Bugün Demokratik hakların kazanılması, bu krizin etkisinden çıkacak toplumun kendi gelişme yolunu açması bakımından bir dönüm noktası olabilir. Savaşla, şovenizmle, terör ve düşmanlaştırma söylemleriyle zehirlenen bilinç ve enerjiyi özgürleştirebilir. Demokratik hakların ve halklar arasındaki onurlu barışın kazanılması, parçalanmış toplumsal gerçekliği bütünleyecek bir güce dönüşebilir. Birlikte yaşama ve birlikte kazanma özgürleşme imkanını gösterebilmek elbette bizlere düşüyor. Savaş o kadar çok köprüyü yıktı ki onları yeniden kurmak elbette kolay olmayacaktır. Fakat söz konusu olan toplumsal değişimin, devrimin öznesi olan halksa, yeniden kurucu becerilerimizi geliştirmek elzemdir. Bu süreçte Kürt halkı ve özgürlük güçleri ve Türkiye emekçi sol hareketinin birleşik devrimci birikimi ve enerjisi tarihi bir rol oynayacaktır. Türkiye ve Kürdistan halklarının, kadınların kurtuluş hareketinin yaşadığı varoluşsal tıkanıklığı aşmak; darbelerle, zulümlerle, korku ve esaret politikalarıyla iğdiş edilen iradesini serbest bırakmak için bu rolü pratikleştirmek gerekir.

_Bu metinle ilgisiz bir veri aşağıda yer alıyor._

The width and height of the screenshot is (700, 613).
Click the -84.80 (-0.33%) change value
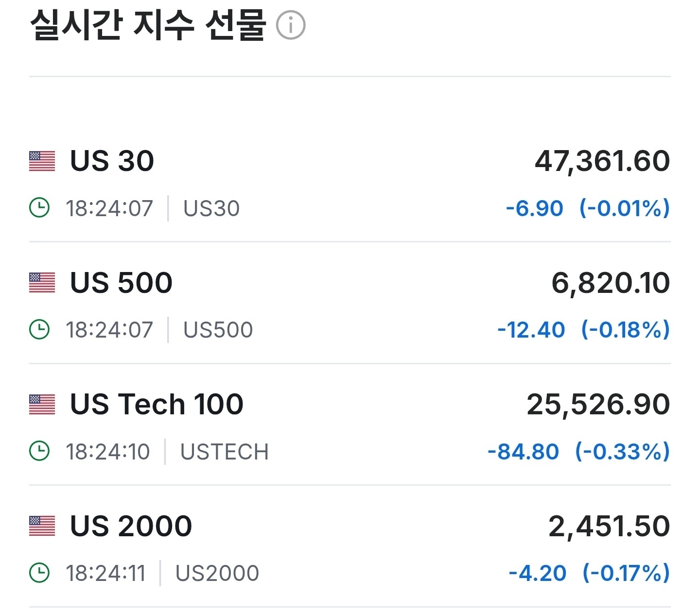578,452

Aslında Kongreden sonraki sürece dair beklentiler denince, resmi açıklamadaki son cümlelere dikkat çekmeden geçmek olmaz. Deniz Gezmiş’in idam sehpasını tekmelemeden önce attığı son slogan olan ‘Yaşasın Kürt ve Türk halklarının kardeşliği. Yaşasın tam bağımsız Türkiye’ dir. Bu sözler içerdiği ruh, eylem kararlılığı ve halk devrimi bilinci bakımından, toplumsal mücadele tarihinin şifresi gibidir. Bitti diyenlerin karşısında yeniden başlangıcı temsil eder. Nitekim çok ağır imha, darbe, tasfiye koşulları altında yeniden başlamanın çağrısı olmuştur. Sonuç bildirgesindeki vurguyu sosyalist sol pencereden bakarak idam sehpalarında çetin koşullarda kurulan bağın bugün ve yarın yaşaması ve yaşatılması olarak görüyorum. Sürecin her siyasi, ideolojik tarafının tanımı, beklentisi var. Ama Kürt ve Türk halklarını kurtuluşa ulaştıracak köprü, 71 devrimci hareketinden bugüne kurulandır. Yarım kalmış, yara almış ama hala ayakta bir devrimci demokratik hakikati başarıya ulaştırmak bütün bölge halklarının yaşamsal beklentilerine cevap olacak asıl güçtür.
“Hapishaneler konusundaki en acil ve insani-yaşamsal başlıklar, hasta, yaşlı tutsaklar, umut hakkı, infaz sistemi ve TMK ayrımcılığına son verilmesi, idare infaz kurulları hukuksuzluğunun ortadan kaldırılmasıdır.”
*Sizce bu karar, cezaevindeki siyasi tutsaklar açısından yeni bir sürecin kapısını aralayabilir mi? Beklentileriniz neler?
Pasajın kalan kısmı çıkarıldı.